每一種細胞系都應有充足的凍存儲備，防止由于細胞污染等因素造成的細胞系的絕種，而且每一批次培養的細胞狀態都不同，應該挑選幾個狀態較好的批次凍存保種。另外二倍體細胞等有限細胞系如果暫時不用凍存以免傳代太多，造成細胞衰老或者發生改變。

29.如何識別和預防常見的細胞污染？

細菌污染：細菌是一種原核細胞微生物，其大小以微米(μm)計。常見的污染細菌有革蘭氏陰性菌和大腸桿菌、假單胞菌等，革蘭氏陰性菌中白色葡萄球菌等比較常見。

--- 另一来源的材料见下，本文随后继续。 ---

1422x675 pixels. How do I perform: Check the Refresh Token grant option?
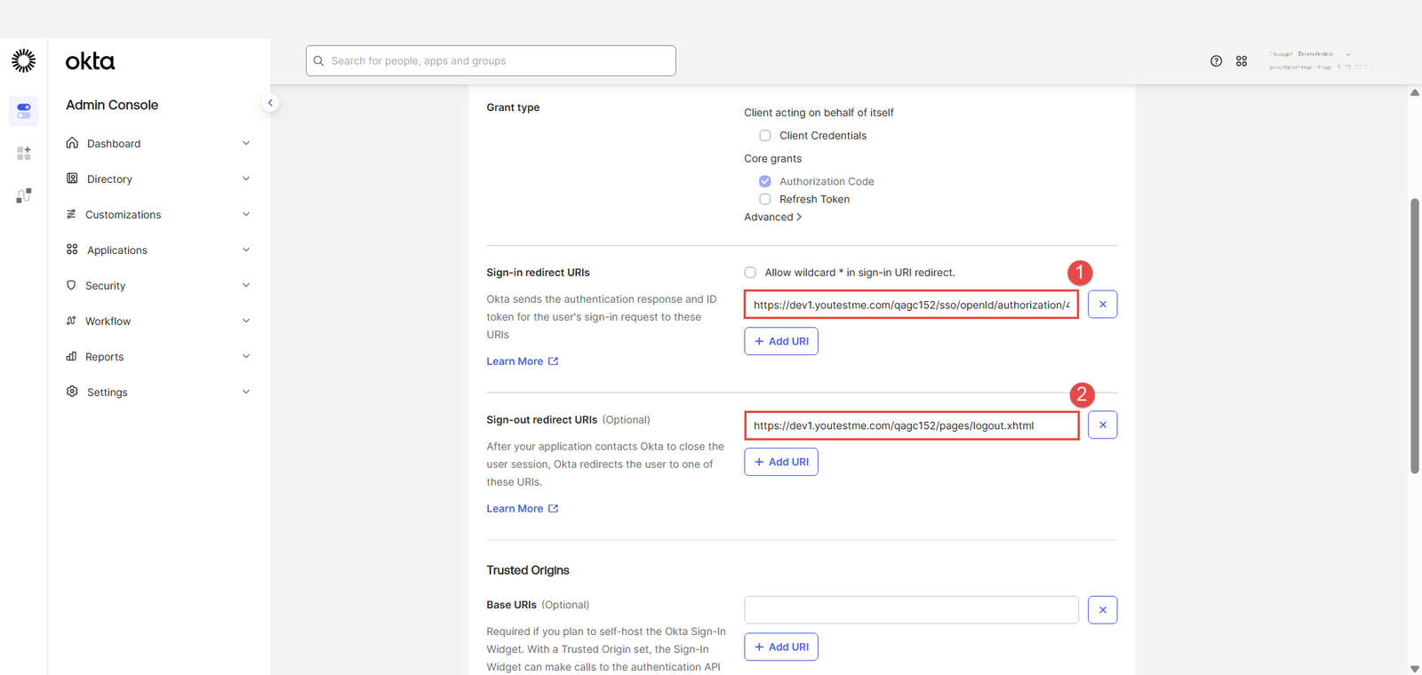[x=765, y=200]
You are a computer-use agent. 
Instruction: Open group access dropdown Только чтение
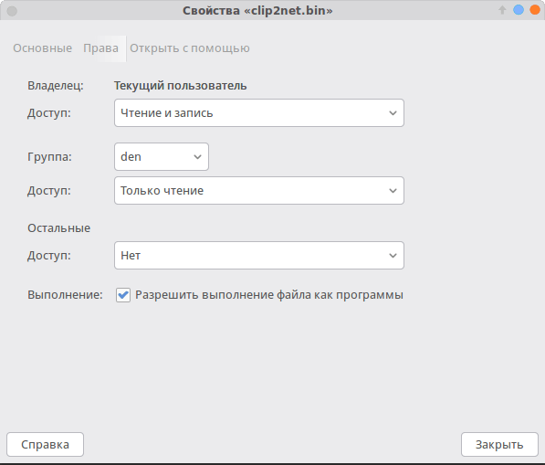coord(259,190)
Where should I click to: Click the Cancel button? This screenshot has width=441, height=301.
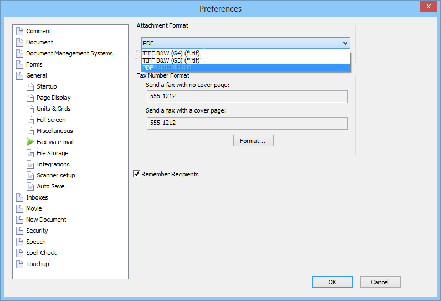point(380,282)
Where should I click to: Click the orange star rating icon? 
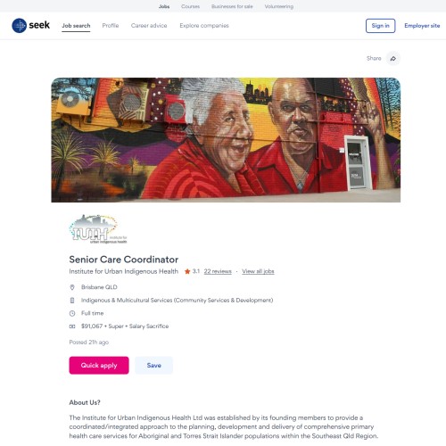(187, 271)
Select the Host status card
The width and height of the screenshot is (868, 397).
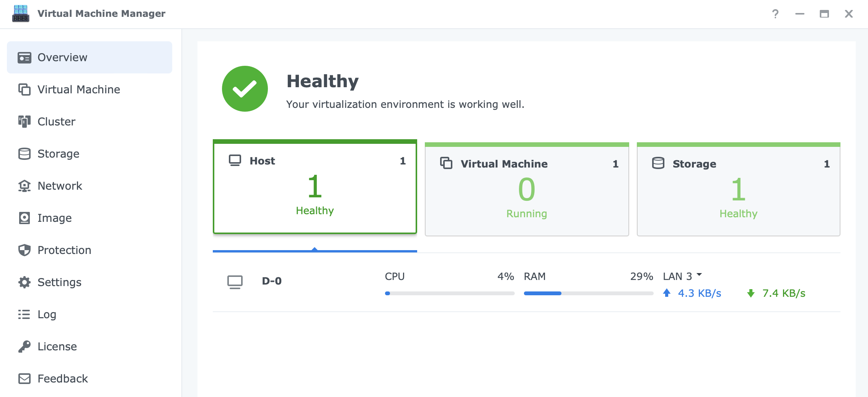[x=315, y=187]
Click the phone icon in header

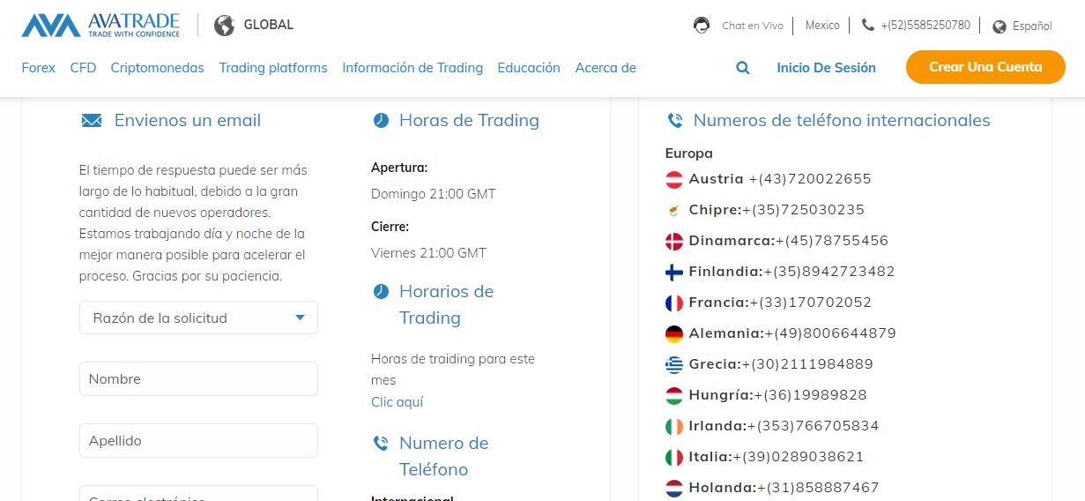click(868, 26)
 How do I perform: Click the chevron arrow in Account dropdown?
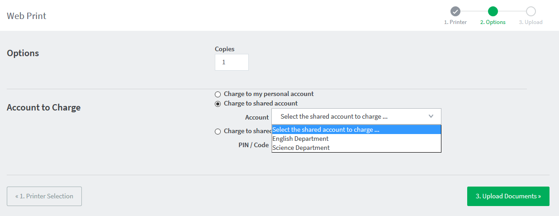coord(431,116)
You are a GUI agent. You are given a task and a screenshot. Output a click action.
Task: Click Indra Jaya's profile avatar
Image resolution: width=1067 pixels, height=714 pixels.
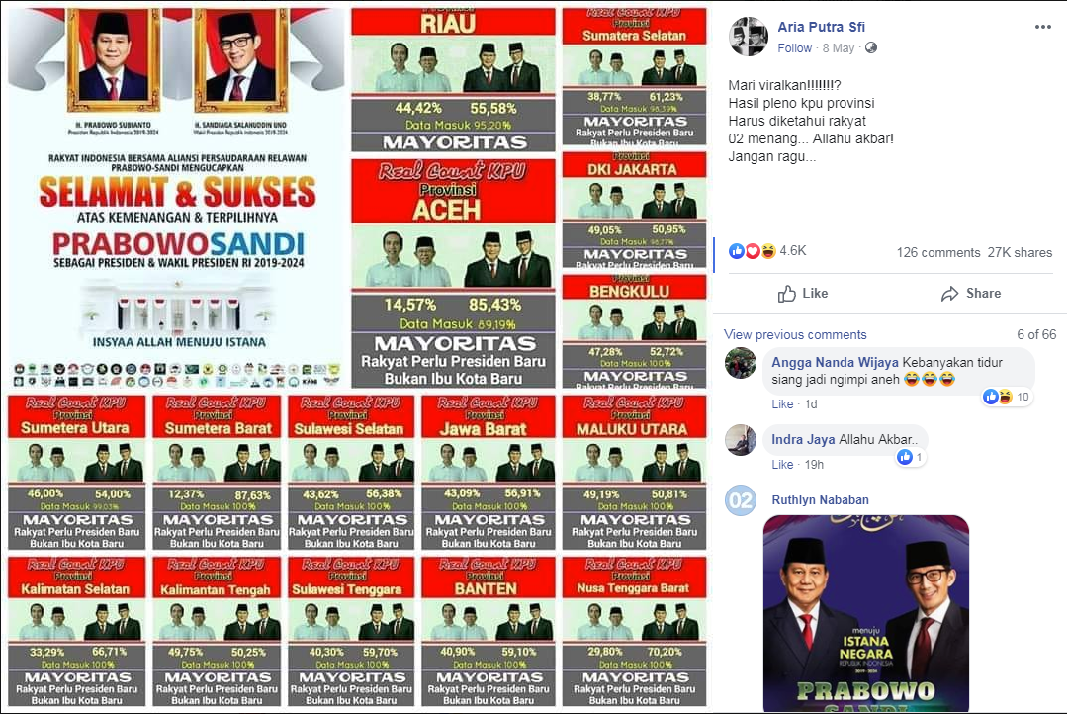coord(741,440)
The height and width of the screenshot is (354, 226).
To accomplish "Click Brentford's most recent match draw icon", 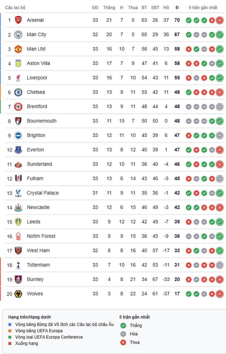I will (220, 107).
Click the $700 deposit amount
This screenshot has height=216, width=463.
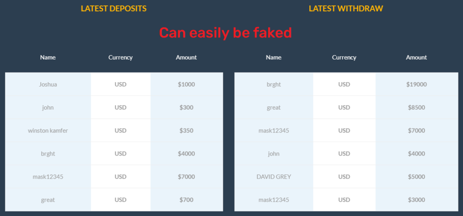[x=186, y=200]

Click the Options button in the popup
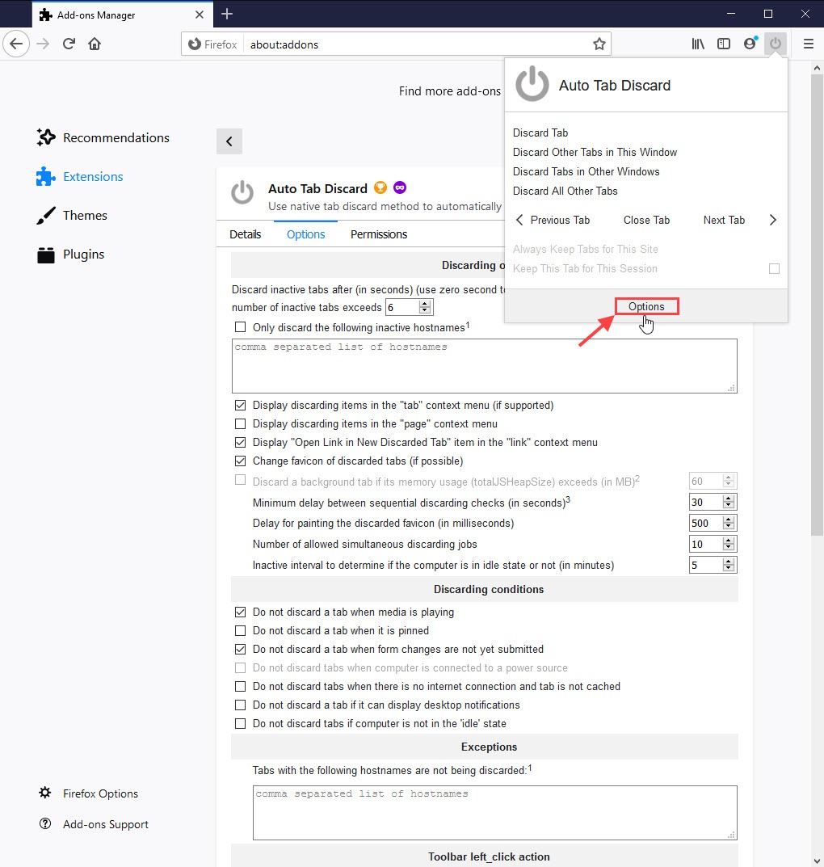[x=646, y=306]
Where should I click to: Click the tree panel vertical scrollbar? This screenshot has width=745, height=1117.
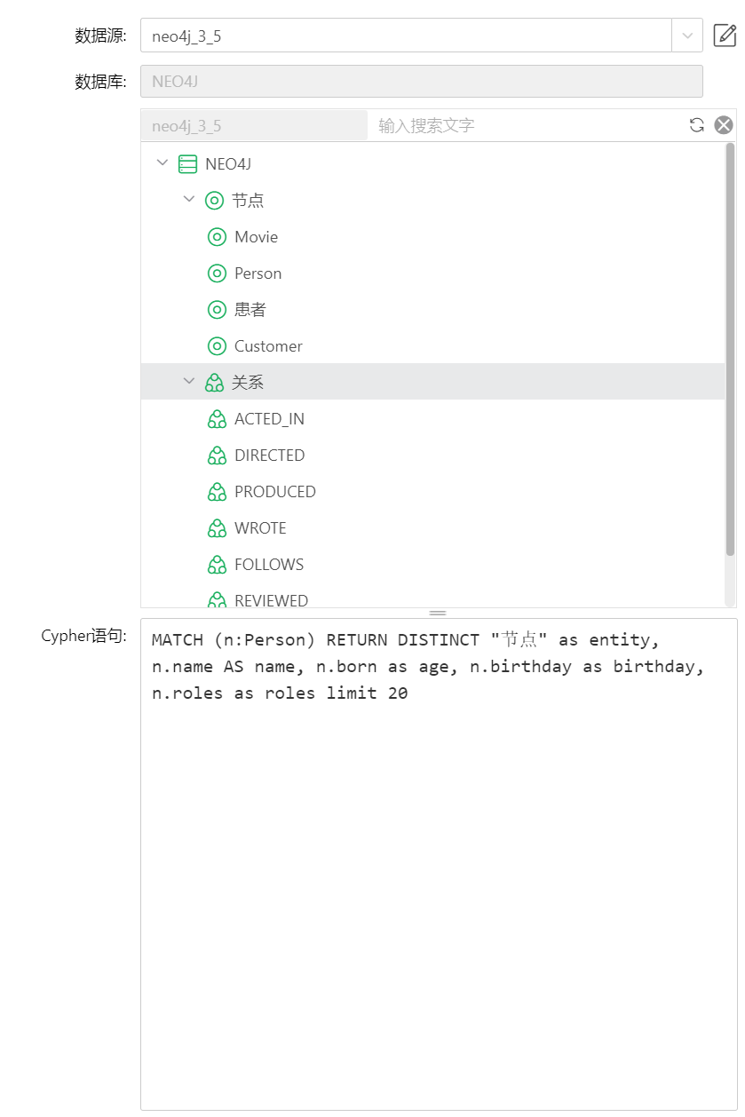point(730,355)
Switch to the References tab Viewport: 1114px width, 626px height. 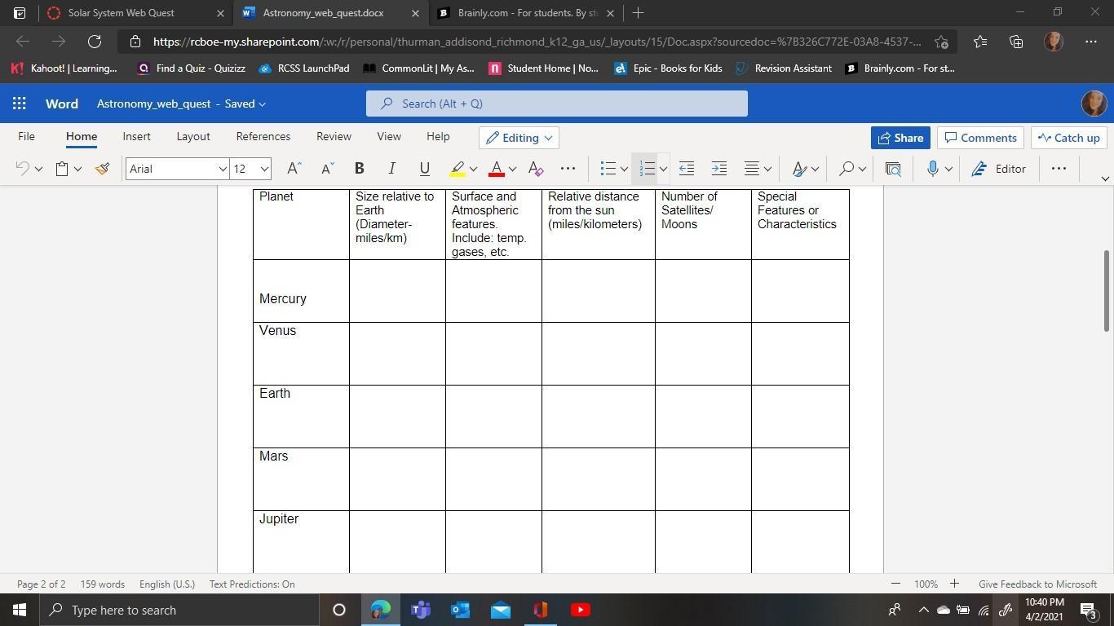(x=263, y=136)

一旦發生細菌污染較易發現，多數情況下培養液短期內顏色變黃，表明有大量酸性物質產生，出現明顯混濁現象；有時靜置的培養液液體初看不混濁，但稍加振蕩，就有很多混濁物漂起。倒置顯微鏡下觀察，可見培養液中有大量圓球狀顆粒漂浮。必要時可取少量培養液涂片染色檢查以證實細菌種類；有的培養液改變不明顯而又疑有污染，可取出少量培養液用普通肉湯接種或用未加雙抗藥物的培養液接種，也可取10ml細胞懸液以100rpm離心5min，沉淀中加入無抗生素的培養液2ml，置于37℃培養，24h可得結果。污染后細胞發生病理改變，胞內顆粒增多、增粗，后變圓脫落死亡，造成試驗失敗和細胞株(系)丟失。

看到這種，別猶豫了你的細胞被污染了，那么怎么辦呢，基本原則立馬扔掉，別擴大污染，如果你的細胞真的十分寶貴，先用帶有雙抗的PBS反復沖洗幾遍，然后再培養液中加入硫酸慶大霉素、新霉素（50ug/ml）等，培養3天后換成帶有雙抗的培養液培養。

真菌污染：是細胞培養過程中常見的一種，尤其在梅雨季節進行細胞培養更易污染。污染培養細胞的多為煙曲霉、黑曲霉、毛霉菌、孢子霉、白念珠菌、酵母菌等。霉菌污染后多數在培養液中形成白色或淺黃色漂浮物。一般肉眼可見，較易被發現，短期內培養液多不混濁，倒置顯微鏡下可見于細胞之間縱橫交錯穿行的絲狀、管狀、及樹枝狀菌絲，并懸浮飄蕩在培養液中。很多菌絲在高倍鏡可見到有鏈狀排列的菌珠；念珠菌或酵母菌形態呈卵形，散在細胞周邊和細胞之間生長。鏡下看時，要將培養瓶用酒精棉球擦干凈，以防止與瓶外尤其瓶底外面生長的菌絲相混淆。真菌污染后，細胞生長變慢，但后由于營養耗盡及毒性作用而使細胞脫落死亡。

真菌污染真的不建議處理，因為孢子容易飄散，可能這瓶沒9過來，又擴大了污染，建議預防為主，在培養箱的水中加入硫酸銅，就是藍色的那種東西。哎，如果你非救不可，可以采用兩性霉素B（0.25-2.5），三天后換液加入含PS的培養液。

支原體污染：支原體是一種大小介于細菌和病毒之間(小直徑0．2um)并獨立生活的微生物。約有1%可通過濾菌器。支原體無細胞壁形態呈高度多形性。可為圓形、絲狀或梨形。

支原體形態多變，在光境下不易看清內部結構。電鏡下觀察支原體膜為三層結構。其中央有電干密度大的密集顆粒群或絲狀的中心束。支原體多吸附或散在于細胞表面和細胞之間。橫斷面與細胞微絨毛相似，但微絨毛電子密度比支原體小，且中央無顆粒群或中央束。

支原體污染細胞后，培養液可不發生混濁。多數情況下細胞病理變化輕微或不顯著，細微變化也可由于傳代、換液而緩解，因此易被忽視。但個別嚴重者，可致細胞增殖緩慢，甚至從培養器皿脫落。

如果懷疑細胞被支原體污染可使用支原體檢測試劑盒進行檢測，如果確定是支原體污染可以選擇支原體去除試劑進行處理。